McMaster did this most notoriously when he told the White House press corps, inquiring whether the president had leaked code-word secrets to the Russians: “The story that came out tonight as reported is false.” This may not technically be a lie—the words “as reported” serve as some protection assuming there was some detail in the Washington Post that was inaccurate—but it comes pretty darn close. Even Trump himself now implicitly acknowledges that he did, in fact, share the information based on Israeli intelligence.
Trump’s defense is that as president he has a right to declassify information, and that’s true. In this case, there is no evidence that there was a deliberate decision made, after consulting all the relevant parties, to declassify the intelligence in question. Rather, Trump seems to have done so impulsively and without understanding the full ramifications of his actions. Thus, McMaster was also on a limb when he said the next day that “the premise of that article is false—that in any way the president had a conversation that was inappropriate or that resulted in any kind of lapse in national security.”
McMaster has compromised himself two more times this past weekend. First, when he said after the president’s trip to Europe: “It is a matter of fact that the United States, the president, stands firmly behind our Article 5 commitments under NATO.” The U.S. may have historically stood behind Article 5—the mutual defense provision of the alliance—but, as McMaster well knows, Trump pointedly did not affirm his own support for Article 5 in Brussels, to the shock and dismay of our European allies.
Second, McMaster compromised himself by defending Jared Kushner after a report appeared in the Washington Post that the president’s son-in-law had tried to set up a secret backchannel to Russia before the inauguration, even suggesting the use of the Russians’ own communications equipment for this purpose. “We have back-channel communications with a number of countries,” McMaster said. “What that allows you to do is communicate in a discreet manner, so I’m not concerned.”
As McMaster well knows, such communications are not normally undertaken before an inauguration by an adviser who holds no formal foreign-policy position. They’re definitely not made following a Russian intervention in the U.S. election. Most importantly, they avoid using a hostile state’s communications gear for the transmittal of sensitive information. This is anything but normal, and for McMaster to claim otherwise is disingenuous.
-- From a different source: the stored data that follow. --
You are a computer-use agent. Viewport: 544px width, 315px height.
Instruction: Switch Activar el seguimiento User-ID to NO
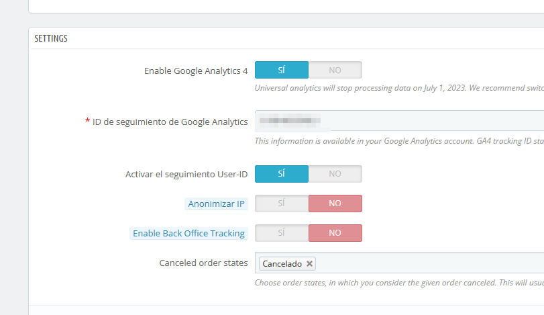pyautogui.click(x=335, y=174)
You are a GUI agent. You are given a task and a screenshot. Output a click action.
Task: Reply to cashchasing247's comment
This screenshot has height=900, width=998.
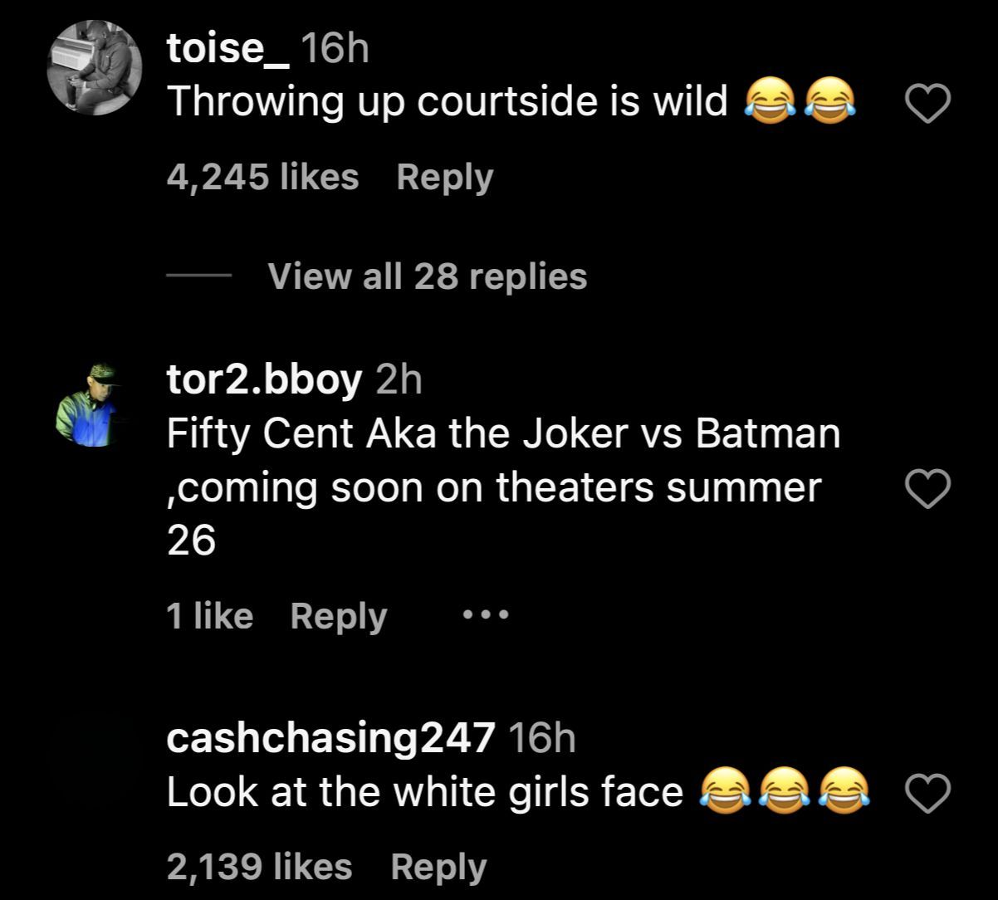click(x=438, y=867)
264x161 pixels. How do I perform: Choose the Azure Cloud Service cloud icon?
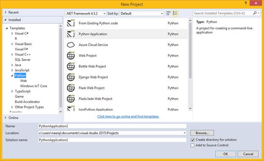coord(71,45)
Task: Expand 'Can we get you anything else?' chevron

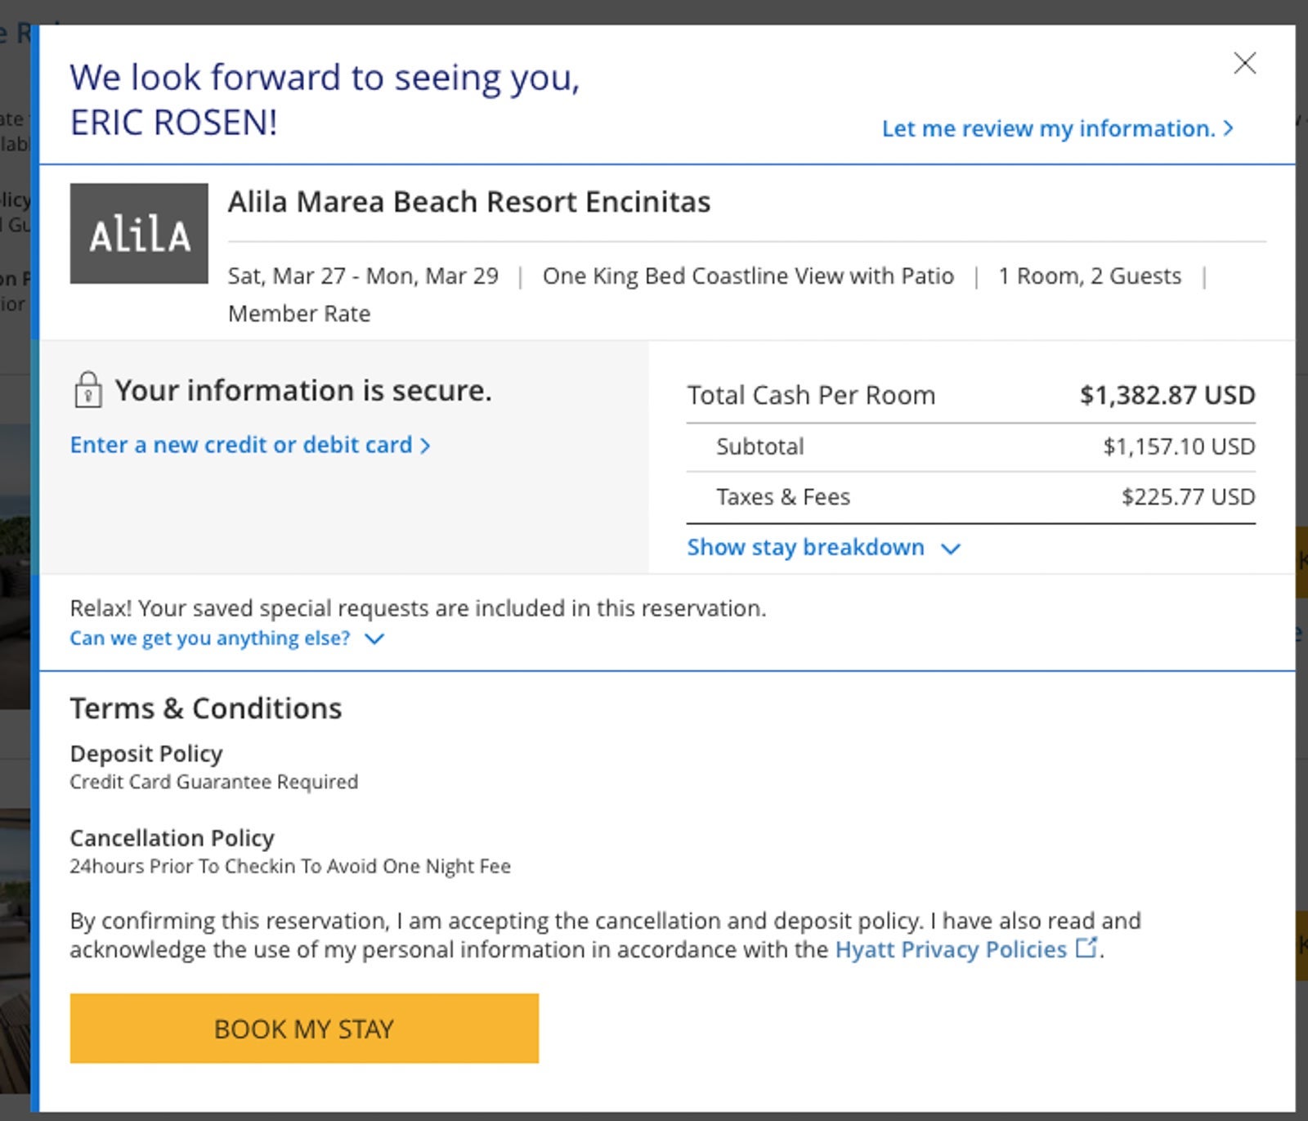Action: [374, 639]
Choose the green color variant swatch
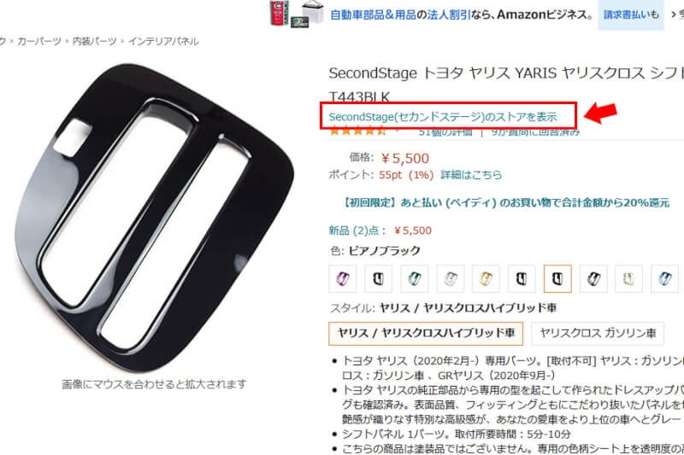Viewport: 684px width, 455px height. pos(414,278)
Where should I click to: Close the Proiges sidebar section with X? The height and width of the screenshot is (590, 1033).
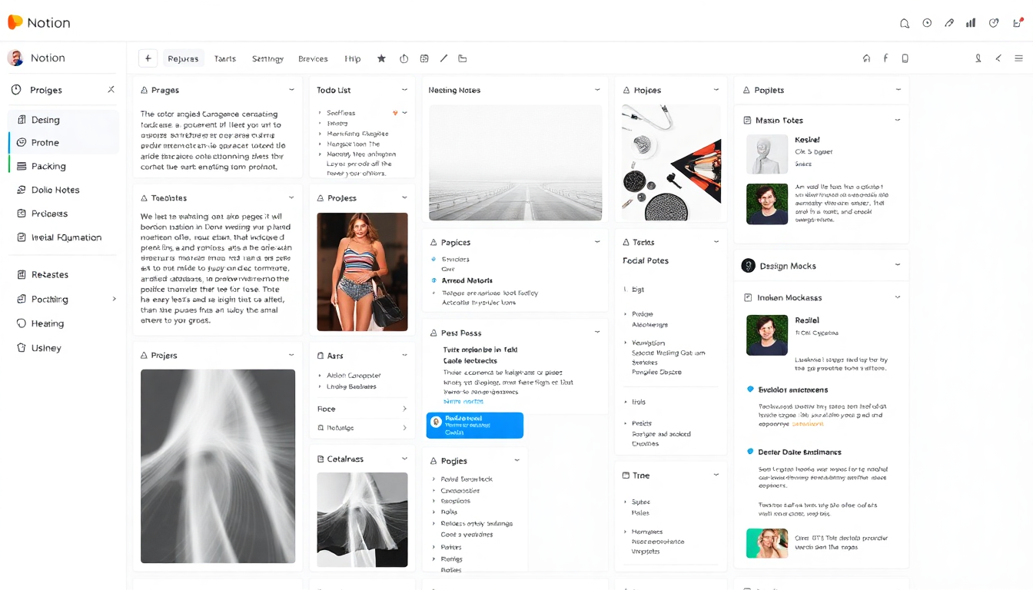pos(111,90)
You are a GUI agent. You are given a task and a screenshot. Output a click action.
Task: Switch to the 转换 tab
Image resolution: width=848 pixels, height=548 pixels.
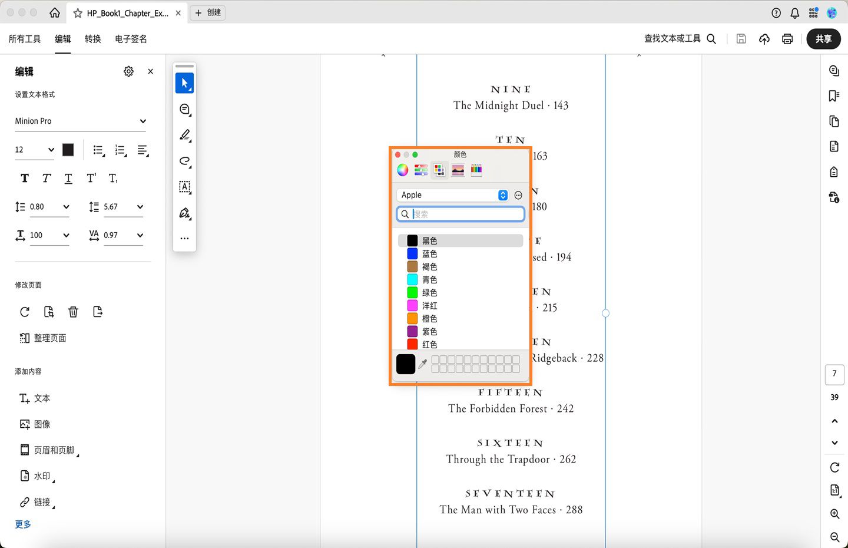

Ricks is right that McMaster is not conforming to the highest standards of conduct expected from a serving general—“A military officer is required to tell the truth and shun conduct unbecoming of his or her position.” But I’m simply not prepared to suggest that McMaster should quit, based on what we now know.
Ricks wrote: “I don’t see McMaster improving Trump. Rather, what I have seen so far is Trump degrading McMaster. In fact, nothing seems to change Trump. He continues to stumble through his foreign policy—embracing autocrats, alienating allies and embarrassing Americans who understand that NATO has helped keep peace in Europe for more than 65 years.”
The stumbles are real, and so is McMaster’s degradation, but how do we know that McMaster is not, in fact, stopping Trump from acting on his worst instincts? In fact, prior to his deeply problematic foray to Europe, Trump was acting in a somewhat more responsible fashion by dropping campaign rhetoric about labeling China a currency manipulator or calling NATO obsolete or lambasting Islam. It seems fair to ascribe some of the toning down to McMaster’s influence.
The ultimate reason why I think McMaster should stay at his post, at least for now, is that I am terrified by who would replace him. Recall that McMaster himself was hired to replace Mike Flynn, who was on the Turkish and Russian payrolls while advising Trump. The president has spoken longingly of his desire to bring Flynn back to the White House.
The national security adviser is one of the most important positions in the government. It is not just a normal staff job: It is a job with immense repercussions for the entire world.
The recently deceased Zbigniew Brzezinski, one of the most influential national security advisers of all time, single-handedly helped to avert World War III in 1979: He was awakened in the middle of the night and told that the Soviets had just launched a nuclear-missile strike against the United States. President Carter had three to seven minutes to respond before the missiles hit. Luckily Brzezinski was wise enough to seek confirmation, and before long he learned that the “attack” was only a training tape running in the NORAD computers. But imagine what would have been the fate of humanity if Brzezinski had made the wrong call.
Who would you rather receive that 3 a.m. phone call today: H.R. McMaster or a possible successor in the Flynn mold? I opt for McMaster. I continue to believe that he performs a valuable restraining role in the White House.
That said, McMaster needs to realize that his sparkling reputation is being damaged by his willingness to do damage-control in public for the president. McMaster needs to make clear that he will not only not lie; he will not deceive on the president’s behalf. And if that leads Trump to fire him, so be it. But it’s not yet time for McMaster to resign.